В эмиграции Тэффи писала рассказы, рисующие дореволюционную Россию. Меланхолический заголовок «Так жили» объединяет эти рассказы, отражающие крушение надежд эмиграции на возвращение прошлого, полную бесперспективность неприглядной жизни в чужой стране.
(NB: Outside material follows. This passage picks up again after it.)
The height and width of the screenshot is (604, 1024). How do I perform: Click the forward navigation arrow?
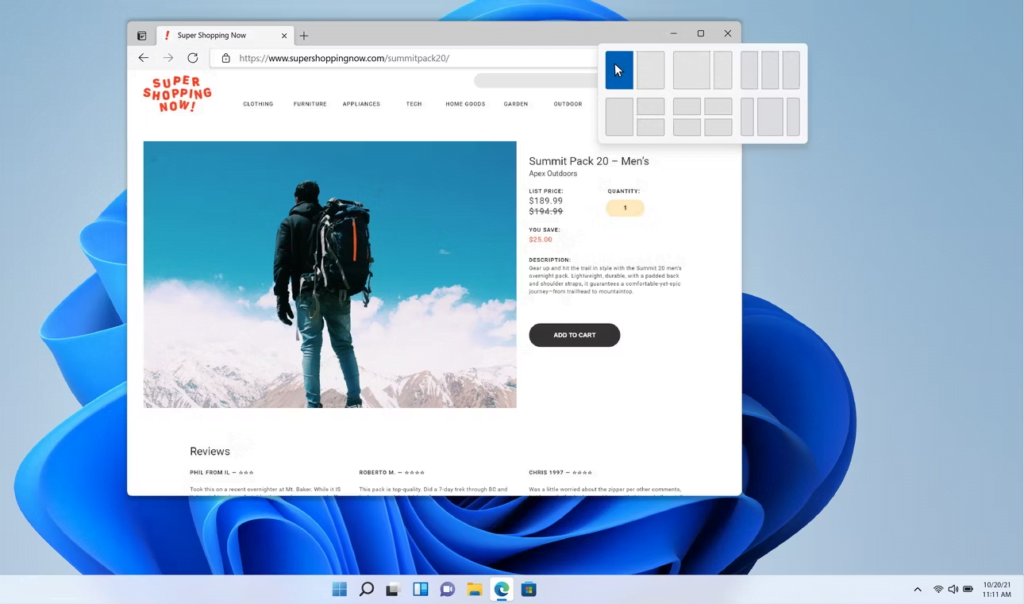point(167,58)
В первом номере газеты «Последние новости» был напечатан рассказ Тэффи «Ке фер?» (франц. «Что делать?»).
В произведениях Тэффи этого времени заметно усиливаются грустные, даже трагические мотивы.
«Ностальгия»
Вчера друг мой был какой-то тихий, а потом сказал: «Боюсь, что у меня еще начнется ностальгия».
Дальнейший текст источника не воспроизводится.